The “radiotracer” solution goes right to the tumors, then accumulates within the abnormal cells. As the radioactive material decays, it emits high-energy photons that give off gamma rays. The BSGI camera senses the gamma rays and displays them as computer-generated images. On a screen, the cancerous areas light up—which is exactly what happened in Dianna’s case.
More than 300,000 women in the United States are diagnosed with breast cancer each year.
It’s the most common form of cancer that women get, and the second leading cause of cancer death in women, according to the American Cancer Society.
With early detection, breast cancer has about a 95 percent survival rate. In fact, according to the American Cancer Society, death rates from breast cancer have been declining since about 1989, with larger decreases in women younger than 50. These decreases are believed to be the result of earlier detection through screening and increased awareness, as well as improved treatment.
Mammograms are still considered the go-to tool for screening breast cancer with diagnostic tests, such as ultrasound, MRI and BSGI, used in follow-ups. Yet despite the BSGI’s ability to easily detect cancers, it’s not used as a routine screening tool because it involves the injection of the radioactive tracer.
The company that makes the BSGI is working on a way to use a less radioactive dose, which could mean that the camera could be used for screening and not just for diagnostics—particularly for those women with very dense breast tissue, like Dianna had.
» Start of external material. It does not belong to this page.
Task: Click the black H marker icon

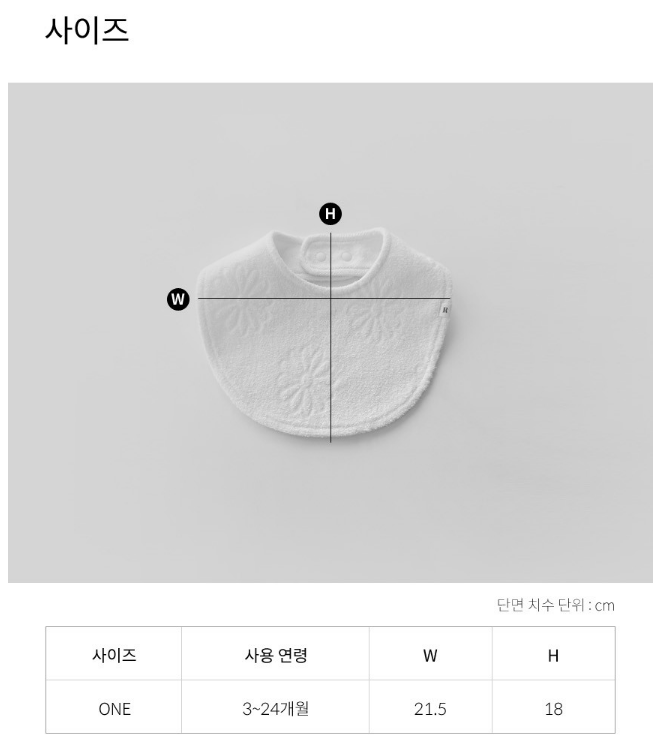Action: click(330, 213)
Having dense breasts increases one’s likelihood of getting breast cancer to that of a woman who has a family history of breast cancer, says MaryBeth Gibson, president of Beyond Boobs, a Williamsburg, Virginia-based breast cancer support, education and awareness group.
In 2012, Virginia was one of 19 states that began mandating that doctors inform women they have dense tissue after a mammogram. As a result of that law, insurance denials for the BSGI began to decrease, says Bob Moussa, chief executive officer of Dilon Diagnostics. And in early 2013, a Minnesota woman won a Medicare insurance appeal to cover her molecular breast imaging procedure, marking a big milestone for the company.
Dianna, who has become an outspoken proponent of early detection, has a petition going on change.org to lobby insurance companies to change their medical policies to cover molecular breast imaging as a
diagnostic test for women with dense breast tissue and inconclusive mammograms.
Her hope is that no woman will have a mammogram and be told to just keep an eye on it.
“That’s the bigger thing to me,” Dianna says. “How can I get other women to be a success?”